_Problem statement_:
Can you update these records by replacing "Instruction" with "Goal" everywhere it appears and leaving everything else unchanged?
>> START
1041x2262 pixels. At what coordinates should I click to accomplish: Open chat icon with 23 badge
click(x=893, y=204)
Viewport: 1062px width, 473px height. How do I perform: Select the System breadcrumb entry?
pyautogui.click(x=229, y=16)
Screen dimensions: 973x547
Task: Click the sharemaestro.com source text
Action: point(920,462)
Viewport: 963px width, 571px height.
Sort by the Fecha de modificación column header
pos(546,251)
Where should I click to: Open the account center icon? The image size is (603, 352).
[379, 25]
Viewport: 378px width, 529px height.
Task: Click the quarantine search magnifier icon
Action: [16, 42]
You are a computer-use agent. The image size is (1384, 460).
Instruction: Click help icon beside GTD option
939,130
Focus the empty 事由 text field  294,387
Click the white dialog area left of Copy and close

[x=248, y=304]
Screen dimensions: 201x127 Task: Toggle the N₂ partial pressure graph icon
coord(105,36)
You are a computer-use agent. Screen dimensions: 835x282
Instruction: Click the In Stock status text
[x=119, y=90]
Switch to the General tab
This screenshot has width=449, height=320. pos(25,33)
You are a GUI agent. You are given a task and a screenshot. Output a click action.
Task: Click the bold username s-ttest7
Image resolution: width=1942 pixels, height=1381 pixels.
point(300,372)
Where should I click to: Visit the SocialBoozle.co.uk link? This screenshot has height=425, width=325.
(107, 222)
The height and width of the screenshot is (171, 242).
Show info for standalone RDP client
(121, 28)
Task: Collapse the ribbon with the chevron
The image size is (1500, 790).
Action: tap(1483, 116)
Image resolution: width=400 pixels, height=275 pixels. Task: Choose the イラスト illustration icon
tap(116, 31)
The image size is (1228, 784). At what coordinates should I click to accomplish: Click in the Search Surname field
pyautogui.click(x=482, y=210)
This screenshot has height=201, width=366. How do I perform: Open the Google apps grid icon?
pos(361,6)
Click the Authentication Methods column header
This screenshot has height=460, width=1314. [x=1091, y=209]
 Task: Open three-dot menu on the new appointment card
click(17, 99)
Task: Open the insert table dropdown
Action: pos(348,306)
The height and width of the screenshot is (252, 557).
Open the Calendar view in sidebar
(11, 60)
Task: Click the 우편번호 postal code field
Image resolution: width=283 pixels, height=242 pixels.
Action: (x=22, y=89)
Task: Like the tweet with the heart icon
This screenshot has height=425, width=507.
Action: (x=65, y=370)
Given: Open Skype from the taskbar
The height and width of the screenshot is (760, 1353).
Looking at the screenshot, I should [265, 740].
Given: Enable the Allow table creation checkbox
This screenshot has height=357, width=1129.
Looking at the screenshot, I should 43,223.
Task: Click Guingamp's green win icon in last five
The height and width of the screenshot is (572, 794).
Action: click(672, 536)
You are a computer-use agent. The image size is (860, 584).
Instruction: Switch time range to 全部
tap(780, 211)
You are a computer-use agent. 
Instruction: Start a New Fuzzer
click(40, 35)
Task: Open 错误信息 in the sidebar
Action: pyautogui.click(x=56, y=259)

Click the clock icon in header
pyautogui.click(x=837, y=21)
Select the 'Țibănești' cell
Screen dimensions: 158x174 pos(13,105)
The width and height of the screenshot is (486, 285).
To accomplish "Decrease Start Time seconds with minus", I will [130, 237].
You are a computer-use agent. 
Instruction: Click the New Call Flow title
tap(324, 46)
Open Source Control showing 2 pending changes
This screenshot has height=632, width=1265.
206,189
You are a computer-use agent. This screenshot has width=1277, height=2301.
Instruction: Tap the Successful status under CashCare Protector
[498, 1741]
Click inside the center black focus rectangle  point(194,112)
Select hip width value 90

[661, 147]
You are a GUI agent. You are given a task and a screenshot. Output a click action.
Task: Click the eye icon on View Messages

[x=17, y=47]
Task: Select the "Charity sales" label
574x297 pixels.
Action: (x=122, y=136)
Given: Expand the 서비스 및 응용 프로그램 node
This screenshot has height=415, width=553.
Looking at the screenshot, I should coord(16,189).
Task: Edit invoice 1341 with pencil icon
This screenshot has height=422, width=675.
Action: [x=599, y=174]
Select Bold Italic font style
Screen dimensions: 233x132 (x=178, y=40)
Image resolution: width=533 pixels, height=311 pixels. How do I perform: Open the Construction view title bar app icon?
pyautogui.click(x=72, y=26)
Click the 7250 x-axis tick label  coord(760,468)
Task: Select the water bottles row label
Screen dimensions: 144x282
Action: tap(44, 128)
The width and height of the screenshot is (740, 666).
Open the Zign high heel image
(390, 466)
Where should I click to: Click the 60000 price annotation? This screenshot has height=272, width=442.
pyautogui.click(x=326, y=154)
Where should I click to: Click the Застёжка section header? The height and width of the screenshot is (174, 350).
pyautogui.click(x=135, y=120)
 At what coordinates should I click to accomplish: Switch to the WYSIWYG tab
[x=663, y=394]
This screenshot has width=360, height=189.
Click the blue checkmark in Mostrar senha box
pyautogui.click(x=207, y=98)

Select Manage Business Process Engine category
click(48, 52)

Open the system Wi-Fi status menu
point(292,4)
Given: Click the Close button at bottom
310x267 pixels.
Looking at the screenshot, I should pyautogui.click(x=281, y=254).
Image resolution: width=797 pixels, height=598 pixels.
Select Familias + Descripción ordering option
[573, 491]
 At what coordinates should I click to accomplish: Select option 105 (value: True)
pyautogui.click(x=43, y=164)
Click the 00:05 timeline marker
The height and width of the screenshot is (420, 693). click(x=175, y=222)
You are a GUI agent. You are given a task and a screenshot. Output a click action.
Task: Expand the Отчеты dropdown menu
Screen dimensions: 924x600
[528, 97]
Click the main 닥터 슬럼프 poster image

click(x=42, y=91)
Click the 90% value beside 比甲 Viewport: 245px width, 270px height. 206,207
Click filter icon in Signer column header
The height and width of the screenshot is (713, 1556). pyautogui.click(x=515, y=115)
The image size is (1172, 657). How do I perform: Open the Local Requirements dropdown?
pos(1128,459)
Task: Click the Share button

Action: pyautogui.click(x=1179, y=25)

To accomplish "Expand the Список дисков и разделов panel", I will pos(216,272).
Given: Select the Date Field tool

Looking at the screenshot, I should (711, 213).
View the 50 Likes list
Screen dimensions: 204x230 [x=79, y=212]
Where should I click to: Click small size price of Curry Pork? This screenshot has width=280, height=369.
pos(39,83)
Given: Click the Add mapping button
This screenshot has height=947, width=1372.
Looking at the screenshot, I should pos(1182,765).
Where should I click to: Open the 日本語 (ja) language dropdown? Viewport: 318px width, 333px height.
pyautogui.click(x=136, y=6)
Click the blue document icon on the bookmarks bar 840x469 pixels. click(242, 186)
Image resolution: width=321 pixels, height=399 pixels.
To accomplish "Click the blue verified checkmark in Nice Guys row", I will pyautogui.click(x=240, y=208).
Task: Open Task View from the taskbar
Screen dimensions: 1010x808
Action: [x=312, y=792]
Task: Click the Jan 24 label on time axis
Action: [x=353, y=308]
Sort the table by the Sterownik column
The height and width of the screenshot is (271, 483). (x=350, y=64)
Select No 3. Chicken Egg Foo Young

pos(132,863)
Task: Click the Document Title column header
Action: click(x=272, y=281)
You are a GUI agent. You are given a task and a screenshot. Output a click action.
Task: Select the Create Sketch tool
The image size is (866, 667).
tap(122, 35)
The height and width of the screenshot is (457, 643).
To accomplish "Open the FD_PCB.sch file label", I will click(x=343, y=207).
>> END
_Response below_:
1041x2262 pixels. At what coordinates should I click to accomplish: Open chat icon with 23 badge
click(x=893, y=204)
Viewport: 1062px width, 473px height. How do I perform: Select the System breadcrumb entry?
pyautogui.click(x=229, y=16)
Screen dimensions: 973x547
Task: Click the sharemaestro.com source text
Action: point(920,462)
Viewport: 963px width, 571px height.
Sort by the Fecha de modificación column header
pos(546,251)
Where should I click to: Open the account center icon? The image size is (603, 352).
[379, 25]
Viewport: 378px width, 529px height.
Task: Click the quarantine search magnifier icon
Action: [16, 42]
You are a computer-use agent. The image size is (1384, 460).
Goal: Click help icon beside GTD option
939,130
Focus the empty 事由 text field  294,387
Click the white dialog area left of Copy and close

[x=248, y=304]
Screen dimensions: 201x127 Task: Toggle the N₂ partial pressure graph icon
coord(105,36)
You are a computer-use agent. Screen dimensions: 835x282
Goal: Click the In Stock status text
[x=119, y=90]
Switch to the General tab
This screenshot has width=449, height=320. pos(25,33)
You are a GUI agent. You are given a task and a screenshot. Output a click action.
Task: Click the bold username s-ttest7
Image resolution: width=1942 pixels, height=1381 pixels.
point(300,372)
Where should I click to: Visit the SocialBoozle.co.uk link? This screenshot has height=425, width=325.
(107, 222)
The height and width of the screenshot is (171, 242).
Show info for standalone RDP client
(121, 28)
Task: Collapse the ribbon with the chevron
The image size is (1500, 790).
Action: tap(1483, 116)
Image resolution: width=400 pixels, height=275 pixels. Task: Choose the イラスト illustration icon
tap(116, 31)
The image size is (1228, 784). At what coordinates should I click to accomplish: Click in the Search Surname field
pyautogui.click(x=482, y=210)
This screenshot has height=201, width=366. How do I perform: Open the Google apps grid icon?
pos(361,6)
Click the Authentication Methods column header
This screenshot has height=460, width=1314. [x=1091, y=209]
 Task: Open three-dot menu on the new appointment card
click(17, 99)
Task: Open the insert table dropdown
Action: pos(348,306)
The height and width of the screenshot is (252, 557).
Open the Calendar view in sidebar
(11, 60)
Task: Click the 우편번호 postal code field
Image resolution: width=283 pixels, height=242 pixels.
Action: (x=22, y=89)
Task: Like the tweet with the heart icon
This screenshot has height=425, width=507.
Action: (x=65, y=370)
Given: Open Skype from the taskbar
The height and width of the screenshot is (760, 1353).
Looking at the screenshot, I should [265, 740].
Given: Enable the Allow table creation checkbox
This screenshot has height=357, width=1129.
Looking at the screenshot, I should 43,223.
Task: Click Guingamp's green win icon in last five
The height and width of the screenshot is (572, 794).
Action: click(672, 536)
You are a computer-use agent. The image size is (860, 584).
Goal: Switch time range to 全部
tap(780, 211)
You are a computer-use agent. 
Goal: Start a New Fuzzer
click(40, 35)
Task: Open 错误信息 in the sidebar
Action: pyautogui.click(x=56, y=259)

Click the clock icon in header
pyautogui.click(x=837, y=21)
Select the 'Țibănești' cell
Screen dimensions: 158x174 pos(13,105)
The width and height of the screenshot is (486, 285).
To accomplish "Decrease Start Time seconds with minus", I will [130, 237].
You are a computer-use agent. 
Goal: Click the New Call Flow title
tap(324, 46)
Open Source Control showing 2 pending changes
This screenshot has height=632, width=1265.
206,189
You are a computer-use agent. This screenshot has width=1277, height=2301.
Goal: Tap the Successful status under CashCare Protector
[498, 1741]
Click inside the center black focus rectangle  point(194,112)
Select hip width value 90

[661, 147]
You are a GUI agent. You are given a task and a screenshot. Output a click action.
Task: Click the eye icon on View Messages

[x=17, y=47]
Task: Select the "Charity sales" label
574x297 pixels.
Action: (x=122, y=136)
Given: Expand the 서비스 및 응용 프로그램 node
This screenshot has height=415, width=553.
Looking at the screenshot, I should coord(16,189).
Task: Edit invoice 1341 with pencil icon
This screenshot has height=422, width=675.
Action: [x=599, y=174]
Select Bold Italic font style
Screen dimensions: 233x132 (x=178, y=40)
Image resolution: width=533 pixels, height=311 pixels. How do I perform: Open the Construction view title bar app icon?
pyautogui.click(x=72, y=26)
Click the 7250 x-axis tick label  coord(760,468)
Task: Select the water bottles row label
Screen dimensions: 144x282
Action: tap(44, 128)
The width and height of the screenshot is (740, 666).
Open the Zign high heel image
(390, 466)
Where should I click to: Click the 60000 price annotation? This screenshot has height=272, width=442.
pyautogui.click(x=326, y=154)
Where should I click to: Click the Застёжка section header? The height and width of the screenshot is (174, 350).
pyautogui.click(x=135, y=120)
 At what coordinates should I click to accomplish: Switch to the WYSIWYG tab
[x=663, y=394]
This screenshot has width=360, height=189.
Click the blue checkmark in Mostrar senha box
pyautogui.click(x=207, y=98)

Select Manage Business Process Engine category
click(48, 52)

Open the system Wi-Fi status menu
point(292,4)
Given: Click the Close button at bottom
310x267 pixels.
Looking at the screenshot, I should pyautogui.click(x=281, y=254).
Image resolution: width=797 pixels, height=598 pixels.
Select Familias + Descripción ordering option
[573, 491]
 At what coordinates should I click to accomplish: Select option 105 (value: True)
pyautogui.click(x=43, y=164)
Click the 00:05 timeline marker
The height and width of the screenshot is (420, 693). click(x=175, y=222)
You are a GUI agent. You are given a task and a screenshot. Output a click action.
Task: Expand the Отчеты dropdown menu
Screen dimensions: 924x600
[528, 97]
Click the main 닥터 슬럼프 poster image

click(x=42, y=91)
Click the 90% value beside 比甲 Viewport: 245px width, 270px height. 206,207
Click filter icon in Signer column header
The height and width of the screenshot is (713, 1556). pyautogui.click(x=515, y=115)
The image size is (1172, 657). How do I perform: Open the Local Requirements dropdown?
pos(1128,459)
Task: Click the Share button

Action: pyautogui.click(x=1179, y=25)

To accomplish "Expand the Список дисков и разделов panel", I will pos(216,272).
Given: Select the Date Field tool

Looking at the screenshot, I should (711, 213).
View the 50 Likes list
Screen dimensions: 204x230 [x=79, y=212]
Where should I click to: Click small size price of Curry Pork? This screenshot has width=280, height=369.
pos(39,83)
Given: Click the Add mapping button
This screenshot has height=947, width=1372.
Looking at the screenshot, I should pos(1182,765).
Where should I click to: Open the 日本語 (ja) language dropdown? Viewport: 318px width, 333px height.
pyautogui.click(x=136, y=6)
Click the blue document icon on the bookmarks bar 840x469 pixels. click(242, 186)
Image resolution: width=321 pixels, height=399 pixels.
To accomplish "Click the blue verified checkmark in Nice Guys row", I will pyautogui.click(x=240, y=208).
Task: Open Task View from the taskbar
Screen dimensions: 1010x808
Action: [x=312, y=792]
Task: Click the Jan 24 label on time axis
Action: [x=353, y=308]
Sort the table by the Sterownik column
The height and width of the screenshot is (271, 483). (x=350, y=64)
Select No 3. Chicken Egg Foo Young

pos(132,863)
Task: Click the Document Title column header
Action: click(x=272, y=281)
You are a GUI agent. You are given a task and a screenshot. Output a click action.
Task: Select the Create Sketch tool
The image size is (866, 667).
tap(122, 35)
The height and width of the screenshot is (457, 643).
To accomplish "Open the FD_PCB.sch file label", I will click(x=343, y=207).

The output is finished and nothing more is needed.